Migrants awarded €5,000 each for breach of human rights

Two migrants were awarded compensation for having spent more time in prison than they were sentenced to serve.

Two men were awarded €5,000 each after a court found that their human rights had been breached when they spent more time in prison than they should have.

Omar Osman from Somalia and Anwar Otman Hasan from Sudan were convicted in November 2012, over their involvement in the gang rape of a Maltese woman. They were given a four-year jail term but spent far longer than that in custody.

They had been taken into custody in 2007 after a woman alleged to have been gang raped by four men at the Marsa Open Centre in the early hours of March 19 of that year.

The men had filed a Constitutional Application against the Attorney General and are demanding compensation from the government as they are alleging they did not have a fair hearing in reasonable time and as a result, had been imprisoned for longer than their sentence.

Omar Osman Omar and Anwar Otman Hasan said that they stayed in jail for more than two-and-a-half years in prison without any justification.  In their application, they stated that both had been accused before a Magistrate’s court of violent rape, attempted violent defilement and illegal arrest in March 2007. 

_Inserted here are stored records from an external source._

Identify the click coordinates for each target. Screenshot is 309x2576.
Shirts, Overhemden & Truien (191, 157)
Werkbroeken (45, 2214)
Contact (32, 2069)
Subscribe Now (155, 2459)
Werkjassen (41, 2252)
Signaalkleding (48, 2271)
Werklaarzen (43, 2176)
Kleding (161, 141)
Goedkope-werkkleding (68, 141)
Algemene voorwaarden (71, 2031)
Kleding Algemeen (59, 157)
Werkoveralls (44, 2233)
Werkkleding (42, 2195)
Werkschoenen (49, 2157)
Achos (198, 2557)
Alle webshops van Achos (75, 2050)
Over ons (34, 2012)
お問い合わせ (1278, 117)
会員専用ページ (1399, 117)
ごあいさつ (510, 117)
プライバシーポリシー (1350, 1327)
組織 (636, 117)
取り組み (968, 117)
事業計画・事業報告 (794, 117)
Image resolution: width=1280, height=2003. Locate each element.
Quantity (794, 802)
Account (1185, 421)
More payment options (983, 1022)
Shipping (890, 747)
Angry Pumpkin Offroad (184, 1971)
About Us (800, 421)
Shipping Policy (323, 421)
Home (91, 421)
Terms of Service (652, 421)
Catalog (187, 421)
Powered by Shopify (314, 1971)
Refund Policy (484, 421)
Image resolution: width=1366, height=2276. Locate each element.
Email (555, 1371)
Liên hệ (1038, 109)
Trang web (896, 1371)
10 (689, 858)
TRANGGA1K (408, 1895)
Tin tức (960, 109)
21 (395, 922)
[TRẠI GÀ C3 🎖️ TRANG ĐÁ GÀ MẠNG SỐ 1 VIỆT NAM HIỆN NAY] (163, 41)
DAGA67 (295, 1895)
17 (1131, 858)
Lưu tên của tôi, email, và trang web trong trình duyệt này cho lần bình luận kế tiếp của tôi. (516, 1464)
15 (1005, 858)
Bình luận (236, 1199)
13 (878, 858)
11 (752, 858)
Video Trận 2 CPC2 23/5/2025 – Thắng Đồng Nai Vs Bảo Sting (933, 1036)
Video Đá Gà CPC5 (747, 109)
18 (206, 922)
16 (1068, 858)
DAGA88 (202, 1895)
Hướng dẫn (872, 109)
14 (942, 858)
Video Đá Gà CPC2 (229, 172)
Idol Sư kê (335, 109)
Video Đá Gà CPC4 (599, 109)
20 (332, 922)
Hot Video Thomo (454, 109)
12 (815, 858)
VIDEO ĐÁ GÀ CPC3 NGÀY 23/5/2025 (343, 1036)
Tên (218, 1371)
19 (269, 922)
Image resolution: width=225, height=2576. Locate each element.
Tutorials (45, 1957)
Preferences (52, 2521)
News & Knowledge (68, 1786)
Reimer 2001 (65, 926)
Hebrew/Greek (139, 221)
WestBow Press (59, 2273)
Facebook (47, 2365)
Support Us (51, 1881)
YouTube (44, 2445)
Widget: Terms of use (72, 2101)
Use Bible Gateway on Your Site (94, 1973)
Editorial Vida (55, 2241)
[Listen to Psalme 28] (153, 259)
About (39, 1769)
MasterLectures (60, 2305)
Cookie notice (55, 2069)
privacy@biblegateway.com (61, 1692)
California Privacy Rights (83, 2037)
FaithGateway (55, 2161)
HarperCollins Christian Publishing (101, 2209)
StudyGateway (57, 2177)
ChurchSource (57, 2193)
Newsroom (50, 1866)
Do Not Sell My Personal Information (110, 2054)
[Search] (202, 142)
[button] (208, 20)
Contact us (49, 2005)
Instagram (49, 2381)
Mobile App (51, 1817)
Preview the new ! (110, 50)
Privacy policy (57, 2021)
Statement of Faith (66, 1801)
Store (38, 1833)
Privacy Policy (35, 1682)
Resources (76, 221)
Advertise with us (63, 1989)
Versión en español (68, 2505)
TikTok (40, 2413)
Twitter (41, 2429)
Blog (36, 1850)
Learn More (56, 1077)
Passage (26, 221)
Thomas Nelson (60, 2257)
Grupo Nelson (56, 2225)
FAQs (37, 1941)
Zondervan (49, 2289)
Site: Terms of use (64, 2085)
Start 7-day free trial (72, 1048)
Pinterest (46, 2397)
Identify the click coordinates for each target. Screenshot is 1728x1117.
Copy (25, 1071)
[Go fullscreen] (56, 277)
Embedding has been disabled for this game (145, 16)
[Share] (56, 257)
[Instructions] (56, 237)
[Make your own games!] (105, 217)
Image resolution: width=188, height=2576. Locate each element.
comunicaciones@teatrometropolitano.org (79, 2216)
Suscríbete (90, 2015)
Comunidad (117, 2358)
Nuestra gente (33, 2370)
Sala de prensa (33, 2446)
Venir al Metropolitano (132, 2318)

After nearly six years, the hearing started in front of a criminal court and both were acquitted of violent rape on November 12, 2012 but found guilty of the rest and jailed for four-and-a-half years. The Sudanese said that while waiting for trial, the process took six years in all, as they were still under preventive arrest.

Dr. Roberto Montalto defended Omar Osman while Dr. Kris Scicluna defended Anwar Otman Hasan.